View Full Salesforce Certified Data Cloud Consultant Exam Dumps and Practice Test Dumps
Question 101
Which object represents an organization in customer data?
- Account
- Contact Point Phone
- Engagement Event
- Unified Link
Correct Answer: 1
Explanation:
The Account object represents an organization or business entity within customer data. It can contain information relevant to business relationships and organizational customers. Contact Point Phone represents a phone-based contact detail, while an Engagement Event captures an interaction or activity. Unified Link supports connections between source records and unified identities. Understanding the purpose of each object helps consultants select appropriate data structures when designing a Data Cloud implementation for both individual and business-oriented customer scenarios.
Question 102
Which contact point specifically stores telephone information?
- Contact Point Address
- Contact Point Phone
- Contact Point Email
- Individual
Correct Answer: 2
Explanation:
Contact Point Phone represents telephone-related contact information associated with a person or customer identity. It can support use cases that require phone-based communication, identification, or customer analysis. Contact Point Address contains address information, while Contact Point Email represents email contact information. The Individual object represents the person rather than one particular communication channel.
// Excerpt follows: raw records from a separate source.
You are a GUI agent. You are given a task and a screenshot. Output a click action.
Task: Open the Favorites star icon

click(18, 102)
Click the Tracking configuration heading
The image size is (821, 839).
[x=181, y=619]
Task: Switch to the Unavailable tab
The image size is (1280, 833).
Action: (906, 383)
Selecting the appropriate contact point object helps keep customer information organized and allows downstream processes to use the correct type of attribute.
Question 103
What does a unified link primarily connect?
- Source records and unified identities
- Reports and dashboards
- Users and permission sets
- Campaigns and advertisements
Correct Answer: 1
Explanation:
A unified link connects source records with the corresponding unified identity established through identity resolution. This relationship helps Data Cloud maintain traceability between individual source-system records and the consolidated identity they contribute to. Reports, dashboards, users, and advertising campaigns serve different purposes and are not the primary function of a unified link. Understanding this relationship is useful when investigating which source records contributed to a unified customer representation or when analyzing identity-resolution results.
Question 104
Why can source priority matter during reconciliation?
- It changes ingestion speed
- It determines preferred values
- It creates new schemas
- It removes source records
Correct Answer: 2
Explanation:
Source priority can influence which source value is preferred when multiple matched records provide different values for the same attribute. Reconciliation uses configured logic to determine the value represented in the unified profile. This is particularly important when systems disagree about customer information, such as contact details or demographic attributes. Source priority does not determine ingestion speed, create schemas, or remove source records. Consultants should define priorities according to trusted-system requirements and validate the resulting unified values.
Question 105
What is a match key designed to identify?
- Potentially matching records
- Failed activation jobs
- User login sessions
- Dashboard components
Correct Answer: 1
Explanation:
A match key provides a structured basis for identifying records that may represent the same entity during identity resolution. It can use selected identity-related attributes to support consistent comparison across source records. Match keys should be designed around reliable attributes and appropriate normalization so that equivalent values can be compared effectively. Failed activation jobs, login sessions, and dashboard components are unrelated to the identity-resolution matching process. Careful match-key design can improve the quality of unified customer profiles.
Question 106
Which problem can overly broad matching criteria create?
- More missing records
- Fewer source fields
- Incorrect identity merges
- Slower dashboard rendering
Correct Answer: 3
Explanation:
Overly broad matching criteria can increase the risk of incorrectly merging records that belong to different individuals. For example, relying on a common attribute without sufficient supporting evidence may cause unrelated customers to be treated as one identity. Such false-positive matches can affect unified profiles, segmentation, analytics, and activation. Fewer source fields and dashboard rendering are not the primary concerns. Consultants should balance match coverage with precision and test identity rules using representative records before deploying them broadly.
Question 107
What can a false-negative identity result cause?
- Unrelated profiles merge
- Duplicate customer identities remain
- Source credentials expire
- Activation targets disappear
Correct Answer: 2
Explanation:
A false-negative identity result occurs when records that should represent the same person are not matched. This can leave multiple customer identities separate, resulting in incomplete unified profiles and potentially fragmented customer analytics. A false-positive result is more closely associated with incorrectly merging unrelated profiles. Source credentials and activation-target availability are separate operational concerns. Monitoring identity-resolution results for both false positives and false negatives helps consultants refine matching strategies while preserving accurate customer representations.
Question 108
Which attribute is commonly useful for phone-based identity matching?
- Phone number
- Browser language
- Screen resolution
- Login timestamp
Correct Answer: 1
Explanation:
A phone number can be a useful identity attribute when it is reliably captured and appropriately standardized across source systems. Phone-based matching can help identify records belonging to the same person when the value is sufficiently distinctive and trustworthy. Browser language, screen resolution, and login timestamps generally do not provide stable customer identity identifiers. Consultants should evaluate the quality and uniqueness of phone information before using it in matching logic because shared, recycled, or incorrectly entered numbers can affect matching accuracy.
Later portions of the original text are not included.